A wise rap artist once said “Television, the drug of the nation. Breeding ignorance and feeding radiation. Television.” I think it was John Barnes, but that’s not important. Television offers an alternative reality that is open to the Machiavellian and the propagandist, the devious and the Littlejohn. People who twist word and image into a funky flashing feast for the eyes, and we just sit and nod and accept. A recent statistic I made up shows that even with the intervention of the Super Mis-Information Highway, nearly 97.3% of our opinion is formed either directly or indirectly from the old gogglebox. Shocking, I think you’ll agree.
The main problem is that Television is just so damn authoritative. Sure, people spend a lot of time on the internet, but in terms of providing us with information that we believe in it is only one step up from the weird guy in Halwill pub with hair that looks like Einstein’s might of if it was more unkempt. Even when reading the most grounded, serious story from the most grounded, serious website, you still get the feeling that it probably stems from the mind of some IT employee with a strange sense of humour, a penchant for lying and time to fill between episodes of Columbo and Quincy, ME.

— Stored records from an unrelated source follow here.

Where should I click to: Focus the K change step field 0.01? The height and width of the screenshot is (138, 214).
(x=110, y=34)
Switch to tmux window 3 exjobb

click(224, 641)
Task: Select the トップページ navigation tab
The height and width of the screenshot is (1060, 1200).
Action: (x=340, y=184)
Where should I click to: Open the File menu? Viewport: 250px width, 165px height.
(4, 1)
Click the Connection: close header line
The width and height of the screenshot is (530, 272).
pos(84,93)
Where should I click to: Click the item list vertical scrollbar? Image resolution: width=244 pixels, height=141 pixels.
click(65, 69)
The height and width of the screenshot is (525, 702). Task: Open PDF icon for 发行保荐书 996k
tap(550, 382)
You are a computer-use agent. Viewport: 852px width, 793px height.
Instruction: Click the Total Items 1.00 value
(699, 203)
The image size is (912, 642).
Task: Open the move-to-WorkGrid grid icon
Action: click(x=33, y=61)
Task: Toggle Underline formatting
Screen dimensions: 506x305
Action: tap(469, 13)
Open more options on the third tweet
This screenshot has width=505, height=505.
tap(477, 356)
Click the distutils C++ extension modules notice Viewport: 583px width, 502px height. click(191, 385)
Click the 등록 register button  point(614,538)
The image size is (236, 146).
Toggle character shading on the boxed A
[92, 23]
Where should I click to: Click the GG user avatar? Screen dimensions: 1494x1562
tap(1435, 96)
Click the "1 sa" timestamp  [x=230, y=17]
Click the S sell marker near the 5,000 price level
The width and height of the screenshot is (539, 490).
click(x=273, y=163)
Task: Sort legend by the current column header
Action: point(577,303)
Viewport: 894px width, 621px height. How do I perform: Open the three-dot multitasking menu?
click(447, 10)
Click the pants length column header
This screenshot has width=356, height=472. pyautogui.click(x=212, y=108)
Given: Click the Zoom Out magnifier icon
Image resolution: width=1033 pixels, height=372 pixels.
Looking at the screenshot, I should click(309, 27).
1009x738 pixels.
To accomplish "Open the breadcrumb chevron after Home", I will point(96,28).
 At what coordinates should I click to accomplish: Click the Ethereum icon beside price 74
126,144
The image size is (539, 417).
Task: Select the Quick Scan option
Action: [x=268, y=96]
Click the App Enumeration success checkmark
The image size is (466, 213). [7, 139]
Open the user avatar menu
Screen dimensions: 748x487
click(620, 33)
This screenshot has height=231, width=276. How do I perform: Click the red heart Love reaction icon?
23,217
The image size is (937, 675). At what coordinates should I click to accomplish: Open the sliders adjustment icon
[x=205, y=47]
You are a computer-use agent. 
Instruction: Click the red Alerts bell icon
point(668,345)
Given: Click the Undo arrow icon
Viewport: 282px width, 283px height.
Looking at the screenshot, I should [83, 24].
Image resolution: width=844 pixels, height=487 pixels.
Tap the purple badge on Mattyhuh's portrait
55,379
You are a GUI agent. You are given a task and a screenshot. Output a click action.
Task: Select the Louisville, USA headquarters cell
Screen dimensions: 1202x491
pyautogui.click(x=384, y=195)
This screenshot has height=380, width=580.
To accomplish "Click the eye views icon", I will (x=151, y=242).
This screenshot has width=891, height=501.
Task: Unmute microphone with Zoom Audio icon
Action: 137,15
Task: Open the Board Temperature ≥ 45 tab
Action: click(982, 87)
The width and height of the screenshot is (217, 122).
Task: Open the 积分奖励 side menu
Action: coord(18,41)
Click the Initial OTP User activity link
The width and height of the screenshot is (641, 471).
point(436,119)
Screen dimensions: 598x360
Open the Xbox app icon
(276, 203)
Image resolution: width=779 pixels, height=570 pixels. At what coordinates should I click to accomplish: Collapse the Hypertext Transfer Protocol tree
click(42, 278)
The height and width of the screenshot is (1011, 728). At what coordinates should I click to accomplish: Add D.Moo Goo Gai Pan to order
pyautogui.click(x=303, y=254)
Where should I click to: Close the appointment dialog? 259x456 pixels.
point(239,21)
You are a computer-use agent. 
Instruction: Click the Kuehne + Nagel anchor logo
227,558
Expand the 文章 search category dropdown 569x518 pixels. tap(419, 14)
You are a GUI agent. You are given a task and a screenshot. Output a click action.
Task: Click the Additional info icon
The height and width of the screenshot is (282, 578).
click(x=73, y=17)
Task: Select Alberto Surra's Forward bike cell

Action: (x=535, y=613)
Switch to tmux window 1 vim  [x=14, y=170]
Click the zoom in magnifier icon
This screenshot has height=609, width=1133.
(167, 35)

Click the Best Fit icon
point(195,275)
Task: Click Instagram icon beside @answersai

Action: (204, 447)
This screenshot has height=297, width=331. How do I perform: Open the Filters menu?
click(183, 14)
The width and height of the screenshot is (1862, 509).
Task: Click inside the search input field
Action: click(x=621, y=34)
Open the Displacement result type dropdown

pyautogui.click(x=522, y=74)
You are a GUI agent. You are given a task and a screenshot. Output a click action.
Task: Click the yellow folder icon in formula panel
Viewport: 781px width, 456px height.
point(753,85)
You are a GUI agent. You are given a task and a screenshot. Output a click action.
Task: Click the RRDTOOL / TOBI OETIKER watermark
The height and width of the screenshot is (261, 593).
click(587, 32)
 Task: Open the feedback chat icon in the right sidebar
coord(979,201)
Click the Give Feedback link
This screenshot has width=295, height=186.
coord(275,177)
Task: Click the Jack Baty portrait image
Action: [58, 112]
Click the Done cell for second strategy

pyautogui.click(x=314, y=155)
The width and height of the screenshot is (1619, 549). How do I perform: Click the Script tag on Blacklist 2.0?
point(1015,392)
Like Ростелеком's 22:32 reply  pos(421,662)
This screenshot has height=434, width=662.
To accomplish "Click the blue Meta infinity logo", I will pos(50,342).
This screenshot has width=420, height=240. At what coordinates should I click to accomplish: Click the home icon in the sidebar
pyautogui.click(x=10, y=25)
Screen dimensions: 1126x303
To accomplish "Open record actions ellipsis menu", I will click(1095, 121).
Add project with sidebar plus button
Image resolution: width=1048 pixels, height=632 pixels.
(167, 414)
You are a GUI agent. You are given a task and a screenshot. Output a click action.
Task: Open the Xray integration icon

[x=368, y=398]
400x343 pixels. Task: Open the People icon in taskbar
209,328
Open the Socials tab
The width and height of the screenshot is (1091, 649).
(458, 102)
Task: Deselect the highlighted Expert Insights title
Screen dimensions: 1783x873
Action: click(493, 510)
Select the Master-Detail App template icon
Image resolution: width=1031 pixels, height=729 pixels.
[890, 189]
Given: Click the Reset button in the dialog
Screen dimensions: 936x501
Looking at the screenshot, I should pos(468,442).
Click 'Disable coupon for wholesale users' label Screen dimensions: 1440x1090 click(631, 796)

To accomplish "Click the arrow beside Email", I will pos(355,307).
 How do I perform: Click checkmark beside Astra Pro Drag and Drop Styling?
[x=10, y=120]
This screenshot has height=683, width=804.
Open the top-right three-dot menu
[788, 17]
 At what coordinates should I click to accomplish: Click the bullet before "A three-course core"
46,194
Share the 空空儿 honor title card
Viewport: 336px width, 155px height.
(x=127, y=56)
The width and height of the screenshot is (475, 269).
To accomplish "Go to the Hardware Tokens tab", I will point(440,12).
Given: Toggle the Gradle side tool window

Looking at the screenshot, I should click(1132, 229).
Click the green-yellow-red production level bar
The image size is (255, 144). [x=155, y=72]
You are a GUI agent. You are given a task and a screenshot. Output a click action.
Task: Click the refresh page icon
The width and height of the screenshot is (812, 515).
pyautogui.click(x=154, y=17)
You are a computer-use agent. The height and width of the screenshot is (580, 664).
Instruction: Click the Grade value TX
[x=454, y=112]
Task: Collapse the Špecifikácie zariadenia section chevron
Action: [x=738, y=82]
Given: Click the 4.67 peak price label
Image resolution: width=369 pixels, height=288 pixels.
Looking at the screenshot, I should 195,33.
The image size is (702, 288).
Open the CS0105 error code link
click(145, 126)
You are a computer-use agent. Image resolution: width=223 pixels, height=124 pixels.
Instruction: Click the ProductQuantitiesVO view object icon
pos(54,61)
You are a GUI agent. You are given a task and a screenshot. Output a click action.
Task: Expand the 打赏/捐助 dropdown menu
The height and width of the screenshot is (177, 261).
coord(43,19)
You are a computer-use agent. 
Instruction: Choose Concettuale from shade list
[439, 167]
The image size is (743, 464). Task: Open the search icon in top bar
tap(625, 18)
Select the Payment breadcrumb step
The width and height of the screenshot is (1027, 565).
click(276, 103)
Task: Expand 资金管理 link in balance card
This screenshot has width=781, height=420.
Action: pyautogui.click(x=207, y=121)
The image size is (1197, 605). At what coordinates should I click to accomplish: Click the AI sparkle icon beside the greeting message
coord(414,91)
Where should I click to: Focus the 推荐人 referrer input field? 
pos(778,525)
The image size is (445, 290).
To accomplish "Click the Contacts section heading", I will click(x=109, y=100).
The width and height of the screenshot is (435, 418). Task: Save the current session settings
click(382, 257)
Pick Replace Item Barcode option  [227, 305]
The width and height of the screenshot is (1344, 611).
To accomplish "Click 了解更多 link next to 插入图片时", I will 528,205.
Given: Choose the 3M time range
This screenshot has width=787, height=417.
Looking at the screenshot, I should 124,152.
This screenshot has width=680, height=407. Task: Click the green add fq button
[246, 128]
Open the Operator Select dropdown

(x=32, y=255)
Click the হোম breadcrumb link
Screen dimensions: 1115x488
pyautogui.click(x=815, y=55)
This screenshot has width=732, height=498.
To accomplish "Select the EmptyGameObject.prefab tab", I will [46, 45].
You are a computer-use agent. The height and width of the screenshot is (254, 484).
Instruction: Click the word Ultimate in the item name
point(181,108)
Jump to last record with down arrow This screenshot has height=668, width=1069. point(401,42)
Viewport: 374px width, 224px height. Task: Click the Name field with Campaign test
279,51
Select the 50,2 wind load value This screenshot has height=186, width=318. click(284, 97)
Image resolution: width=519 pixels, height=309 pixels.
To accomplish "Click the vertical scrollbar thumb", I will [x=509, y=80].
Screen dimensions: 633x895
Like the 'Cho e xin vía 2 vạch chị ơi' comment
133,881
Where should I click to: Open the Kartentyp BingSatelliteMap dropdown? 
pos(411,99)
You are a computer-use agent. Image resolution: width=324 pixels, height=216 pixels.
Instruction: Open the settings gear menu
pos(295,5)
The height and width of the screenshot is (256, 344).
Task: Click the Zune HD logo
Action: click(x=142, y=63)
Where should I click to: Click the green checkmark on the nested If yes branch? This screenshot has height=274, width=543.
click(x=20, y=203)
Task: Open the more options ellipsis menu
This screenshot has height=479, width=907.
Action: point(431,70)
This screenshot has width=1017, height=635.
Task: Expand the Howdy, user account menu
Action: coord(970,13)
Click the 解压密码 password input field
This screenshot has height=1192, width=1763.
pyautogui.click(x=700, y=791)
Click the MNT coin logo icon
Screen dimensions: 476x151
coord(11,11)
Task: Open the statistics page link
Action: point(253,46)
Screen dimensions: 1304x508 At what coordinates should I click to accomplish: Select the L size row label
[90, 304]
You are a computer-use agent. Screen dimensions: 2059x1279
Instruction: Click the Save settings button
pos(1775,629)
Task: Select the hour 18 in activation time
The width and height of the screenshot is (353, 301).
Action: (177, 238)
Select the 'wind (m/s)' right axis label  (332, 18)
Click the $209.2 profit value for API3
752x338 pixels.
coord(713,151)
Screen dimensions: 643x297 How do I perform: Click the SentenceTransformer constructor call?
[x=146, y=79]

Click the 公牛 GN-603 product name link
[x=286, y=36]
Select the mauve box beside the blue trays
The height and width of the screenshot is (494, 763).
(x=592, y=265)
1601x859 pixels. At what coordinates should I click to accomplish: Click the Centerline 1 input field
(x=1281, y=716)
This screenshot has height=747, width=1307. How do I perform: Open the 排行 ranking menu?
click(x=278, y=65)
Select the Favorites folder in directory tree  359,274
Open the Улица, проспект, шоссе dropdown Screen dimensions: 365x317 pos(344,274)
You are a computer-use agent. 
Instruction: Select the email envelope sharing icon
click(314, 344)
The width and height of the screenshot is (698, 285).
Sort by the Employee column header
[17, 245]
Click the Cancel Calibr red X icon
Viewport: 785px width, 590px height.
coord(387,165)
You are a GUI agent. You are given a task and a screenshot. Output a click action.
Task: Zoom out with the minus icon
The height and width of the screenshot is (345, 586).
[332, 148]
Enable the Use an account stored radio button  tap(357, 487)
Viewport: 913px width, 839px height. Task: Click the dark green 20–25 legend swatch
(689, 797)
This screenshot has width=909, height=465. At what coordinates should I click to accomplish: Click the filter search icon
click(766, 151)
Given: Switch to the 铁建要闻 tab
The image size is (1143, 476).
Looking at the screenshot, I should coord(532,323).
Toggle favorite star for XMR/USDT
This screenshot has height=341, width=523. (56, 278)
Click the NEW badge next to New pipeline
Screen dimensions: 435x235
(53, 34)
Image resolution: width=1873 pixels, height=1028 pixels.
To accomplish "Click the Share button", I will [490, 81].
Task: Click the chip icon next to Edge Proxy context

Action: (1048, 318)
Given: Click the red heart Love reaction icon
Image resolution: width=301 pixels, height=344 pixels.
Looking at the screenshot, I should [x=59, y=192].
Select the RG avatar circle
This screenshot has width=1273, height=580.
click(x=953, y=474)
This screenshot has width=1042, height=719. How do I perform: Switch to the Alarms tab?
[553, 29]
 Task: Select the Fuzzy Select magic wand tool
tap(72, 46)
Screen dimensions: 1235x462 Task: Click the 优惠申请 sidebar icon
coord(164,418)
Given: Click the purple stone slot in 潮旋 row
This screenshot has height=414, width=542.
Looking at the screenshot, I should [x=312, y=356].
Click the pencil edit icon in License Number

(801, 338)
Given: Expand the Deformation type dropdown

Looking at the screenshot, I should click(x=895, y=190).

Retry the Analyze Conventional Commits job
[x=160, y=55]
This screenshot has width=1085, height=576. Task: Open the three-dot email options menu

Television has no such problems. If television says something, we listen and accept. And the really clever thing is how T.V. uses context so that we don’t need to process the information at all. It is already bagged and tagged for us as good or bad. We don’t want programmes like Question Time that promote argument and various view points. Aarrgh. We want our opinions fully formed and edible in one easy bite, preferably dressed in a sultry voice.
TVs authoritative voice is why advertising works. If we were presented with a product in the form of a written document that gave it to us straight, we wouldn’t buy a tenth of the crap we do. KFC – over-farmed mutant chicken in fat. Cheese Strings – elastic non-dairy product with synthetic everything. HSBC – money grabbing morons who couldn’t even get my address right after 8 attempts of me literally s.p.e.l.l.i.n.g. it out for them. But if instead you give your product a load of flashing lights, some music or a half-baked ‘comedy’ script acted out by a stupid little girl in a stupid little frock, then the public are a million and two times more susceptible.
However, if you occasionally take a step back and actually listen to what you are being told, you say “W’aaaaAATT? aloud.
Example
Original Source shower gel advertises itself as using 9763 individual leaves of mint in every bottle of shower gel. Wow, the viewer’s unconscious says, Sounds good. I may pur-chase some on my next trip to Tesco. But if you stop and consider this selling statement, it really isn’t that great. It suggests wastefulness and inefficient material usage that no doubt requires the kind of intensive farming methods that that programme on BBC2 told me was a bad thing. Now I’m confused. Who do I trust: naked man in a field or Adrian Childs? And that is a question few of us want to consider.
The same thing was said by PG Tips in their ad for their tea. “We only use the top two leaves in our tea”, they smugly claimed. Excellent, said the viewer’s unconscious, And here I am drinking this shite like a muppet. But what about of the rest of the tea plant on PG Tips’ land? Burned and destroyed? Who cares, as long as only the top two leaves are making it into my mug, which I guess is what I always wanted, I just didn’t know it. It is basically the European’s rape of the buffalo happening all over again. Why can’t we be more like the Native American and use the whole of the beast, be it tea tree, shampoo bush or noodle coated sheep. (And if Pot Noodle steals this idea of a sheep with a coat of noodles - which they will - I will sue them for every last dehydrated penny they’ve got).
Yet despite these decidedly dodgy claims of productual greatness, the companies can work them into tools of selling, all thanks to television’s ability to dictate directly to our minds.
1 comment:
The 'Television drug of a nation' artist was Michael Franti from his, then band, 'Disposable Heroes of Hiphopracy'.